In my mind the key features of a futuristic document management system (DMS) are:

1. The ability to support intelligent searches of a large repository of documents.

2. The ability to view a document in a variety of formats (PDF, HTML, etc.) and structures (tree, list, table, etc.)

Here's a fragment of a possible use-case diagram:

An example of this would be a repository of XML documents. Each document might be associated with a meta-document that specifies its syntax (such as a DTD or schema) as well as an ontology-- a meta-document that specifies its semantics. In addition, XSL style sheet meta-documents would describe how to transform XML documents into various types of HTML or PDF documents.

For example, an XML document describing the products of a winery might be associated with an ontology about wine, which extends a pre-defined food ontology and a pre-defined business ontology. There's also an ontology spectrum. At the "dumb" end of the spectrum are glossaries, taxonomies, and thesauri. At the "smart" end are detailed domain models expressed in languages like UML, OWL, or FOL (first-order logic).

Here's a fragment of a possible domain model:

Content Management

The key feature of a Content Management System (CMS) is to view a document as a container of smaller units of information. IBM's Darwin Information Typing Architecture (http://www-106.ibm.com/developerworks/xml/library/x-dita1/) calls these smaller units "topics." A topic might be a description of a process (step 1, step 2, etc.), a description of a concept (The Modularity Principle, etc.), or a reference (a description of some API). Topics might be composed of smaller sections such as paragraphs, tables, or diagrams. A topic might be associated with a simple thesaurus that maps phrases used in the topic with equivalent phrases used in other topics.

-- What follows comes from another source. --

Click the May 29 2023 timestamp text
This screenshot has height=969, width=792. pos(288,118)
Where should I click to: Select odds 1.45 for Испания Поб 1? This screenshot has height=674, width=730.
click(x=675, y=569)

Here's a fragment of the DITA domain model:

Returning to our earlier example, imagine the XML documents in our repository are much smaller, containing information about a single topic. The context or document might be an HTML document containing scripts (JSP scriptlettes or XSLT commands). Before the document is downloaded, the server executes the scripts. These scripts replace themselves with information extracted from the XML topic documents.